People still tell us we should go for a girl, granted, these are generally people that really don't know us that well and still equate our experience with something like Rh factor. Gee, if only a couple of shots could've made things better....and actually kept his counts high. I digress.

I'm really okay with not having anymore children. Today, at my best friend's daughter's first birthday party, her cousin's wife said to me, "Oh, you had another boy." And I lovingly looked down at my little Samuel and said, "Oh, yes, another little boy," and she said, "Oh, well, that's okay," and my best friend jumped in and said, "Sarah WANTED another boy,"......thanks, Amanda, by the way.....

Truth be told, I didn't give a sh** WHAT I had, as long as the baby was healthy and didn't have a bleed, I just wanted a BABY. A CHILD. It didn't matter to me what the baby looked like or anything, just a healthy baby.

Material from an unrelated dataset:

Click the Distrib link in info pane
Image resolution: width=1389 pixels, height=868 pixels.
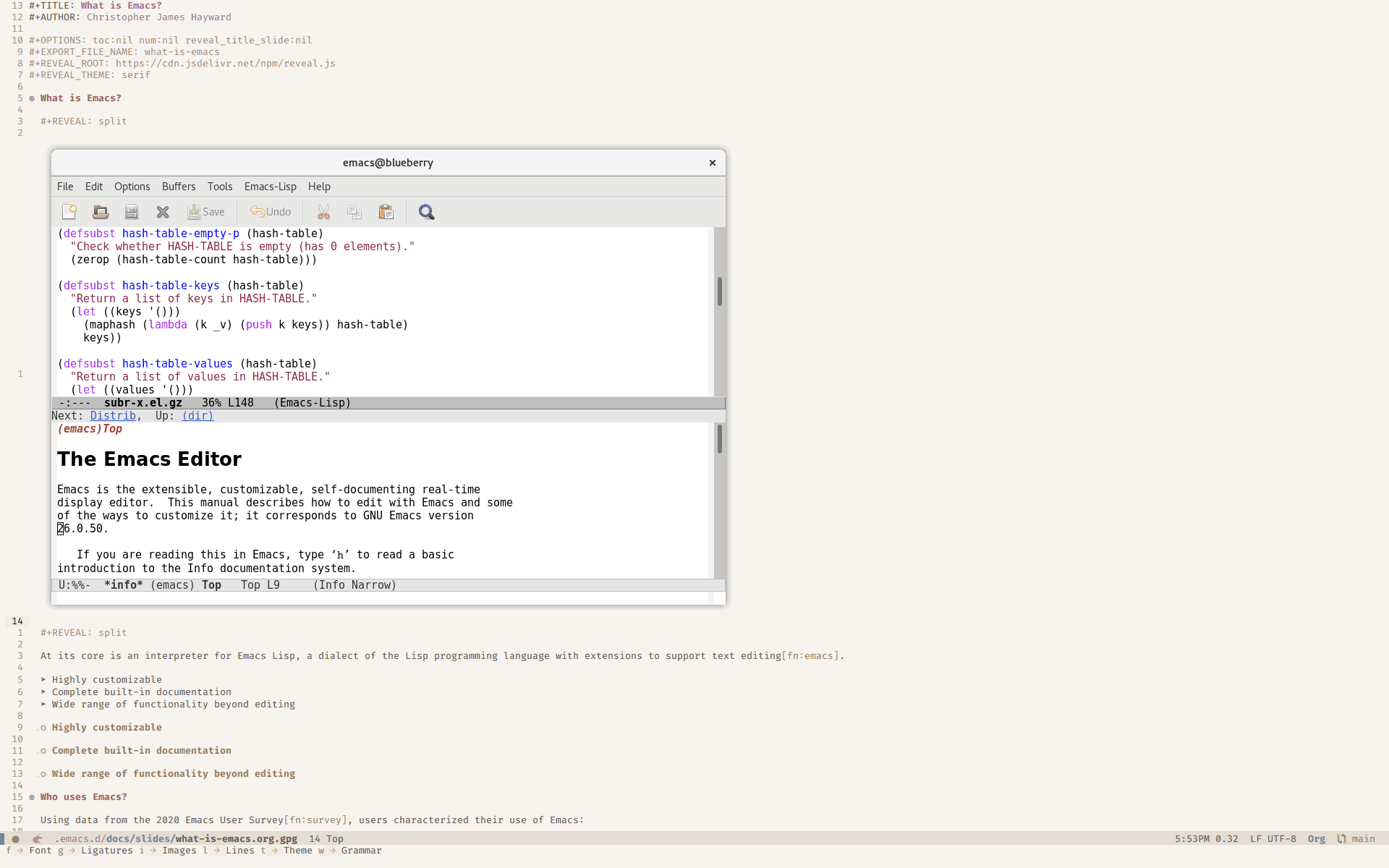click(x=113, y=415)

When we were contemplating even having another child, I felt such a sense of guilt and like I was being so selfish....pushing my luck, asking the Lord for something wonderful when I already had one miracle, I already had a "something wonderful," how dare I ask Him for just one more? When mothers come to our support group looking for answers after they've lost their child to a massive brain bleed, I find myself moved to tears at how lucky and blessed I am. I don't take my children for granted, ever. I would lie if I said that I didn't get frustrated when one refuses to go down to sleep or the other is whining so loud, it sounds like a siren that just won't shut up!! But I'm only human!! These things can drive anyone to drink!! But I don't take them for granted, because I know how close we came to walking away with nothing.

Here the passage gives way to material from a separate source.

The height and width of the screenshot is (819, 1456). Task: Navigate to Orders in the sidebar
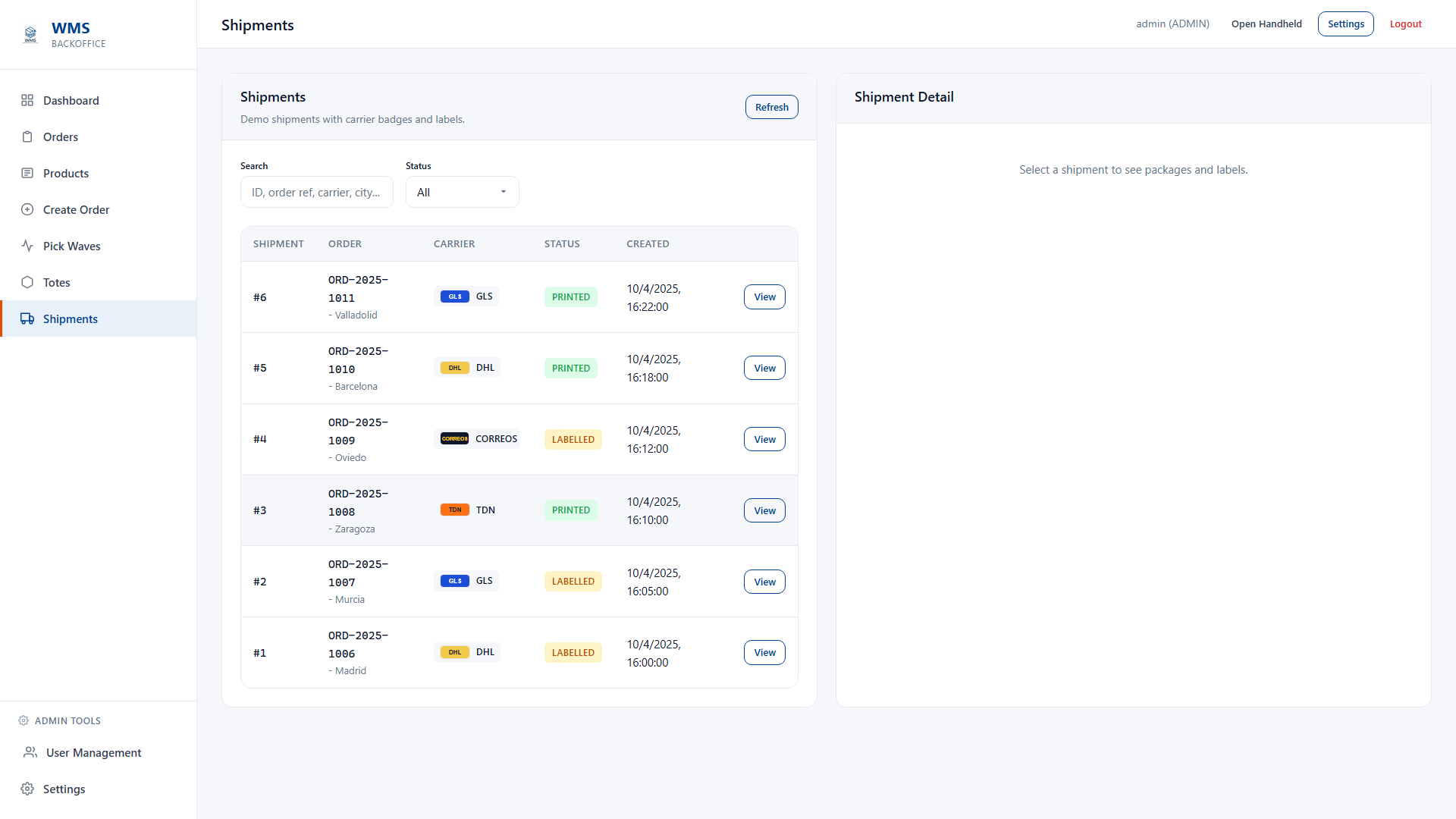[x=61, y=136]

So, no. I'm not sad that we are making our fertility history. It's fine. We are a complete family. The moment I heard Samuel crying, I knew I was okay with calling it quits. The Lord may not have given me any girls to care for personally, but He gave me five beautiful nieces to love as well as my two little princes. God is good. All the time.

I know that every little life is a miracle. But when you've mentally and physically pushed yourself to the edge, there's just something a little different about that little miracle. Damn. You just cherish it all the more.

1 comment:

  1. I couldn't agree more with this post. Everything that you have written has gone on in my mind multiple times throughout the last couple of years. We called it quits after our second miracle too for all the same reasons. I really identify with you when you said that as soon as you heard him cry, you knew you were done. I too had the exact same experience except that Jocelyn didn't cry immediately, she just had time to gasp for air before she was rushed out the doors and the feeling I had when I realized that I didn't even get to see her or hear that cry made me know that I didn't want to go through that again. No one will understand completely your situation but many can sympathize. You will make the right choice and feel good about it.